Items from a data source:
......

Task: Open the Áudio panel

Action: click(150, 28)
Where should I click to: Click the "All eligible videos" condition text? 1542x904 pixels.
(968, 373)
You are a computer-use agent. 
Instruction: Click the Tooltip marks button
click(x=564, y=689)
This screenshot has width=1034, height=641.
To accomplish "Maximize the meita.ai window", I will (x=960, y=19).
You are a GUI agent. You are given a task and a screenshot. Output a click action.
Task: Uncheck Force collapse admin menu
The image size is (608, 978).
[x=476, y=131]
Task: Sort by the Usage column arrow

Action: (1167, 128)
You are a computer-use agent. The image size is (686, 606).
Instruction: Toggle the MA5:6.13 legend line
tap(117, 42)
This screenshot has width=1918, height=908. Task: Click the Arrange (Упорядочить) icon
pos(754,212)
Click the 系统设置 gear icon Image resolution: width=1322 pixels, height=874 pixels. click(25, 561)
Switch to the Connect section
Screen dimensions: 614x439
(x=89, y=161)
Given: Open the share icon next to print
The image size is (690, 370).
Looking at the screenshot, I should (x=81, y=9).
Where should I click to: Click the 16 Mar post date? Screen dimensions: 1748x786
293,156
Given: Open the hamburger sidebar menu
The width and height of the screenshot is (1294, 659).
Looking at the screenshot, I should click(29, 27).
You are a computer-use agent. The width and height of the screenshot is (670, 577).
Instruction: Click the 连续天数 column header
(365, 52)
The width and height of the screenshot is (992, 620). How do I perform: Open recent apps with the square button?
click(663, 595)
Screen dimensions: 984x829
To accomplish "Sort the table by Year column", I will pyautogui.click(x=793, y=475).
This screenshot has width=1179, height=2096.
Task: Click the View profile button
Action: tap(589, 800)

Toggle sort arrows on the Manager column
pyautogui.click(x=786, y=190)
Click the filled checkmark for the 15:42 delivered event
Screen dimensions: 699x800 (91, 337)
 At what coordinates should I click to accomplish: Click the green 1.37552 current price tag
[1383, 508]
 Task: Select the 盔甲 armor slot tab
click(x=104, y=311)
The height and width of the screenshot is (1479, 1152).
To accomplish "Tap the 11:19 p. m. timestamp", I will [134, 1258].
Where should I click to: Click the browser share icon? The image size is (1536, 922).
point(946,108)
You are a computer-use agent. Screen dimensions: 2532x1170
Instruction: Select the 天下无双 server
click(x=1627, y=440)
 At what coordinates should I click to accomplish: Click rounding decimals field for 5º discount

......

(What the task asks)
Using the data above, repeat exactly the lines that begin at the line with "You are a computer-use agent. The width" and end at the line with "Screen dimensions: 984x829", both ends included.

(Result of this exercise)
You are a computer-use agent. The width and height of the screenshot is (670, 577).
Instruction: Click the 连续天数 column header
(365, 52)
The width and height of the screenshot is (992, 620). How do I perform: Open recent apps with the square button?
click(663, 595)
Screen dimensions: 984x829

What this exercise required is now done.